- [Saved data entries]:
-----
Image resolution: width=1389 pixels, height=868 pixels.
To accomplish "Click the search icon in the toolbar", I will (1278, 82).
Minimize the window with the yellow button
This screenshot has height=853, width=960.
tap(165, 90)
-----
- [Exercise objective]:
Return each entry without altering a single word.

- [Exercise result]:
Image resolution: width=1389 pixels, height=868 pixels.
To accomplish "Click the search icon in the toolbar", I will (1278, 82).
Minimize the window with the yellow button
This screenshot has height=853, width=960.
tap(165, 90)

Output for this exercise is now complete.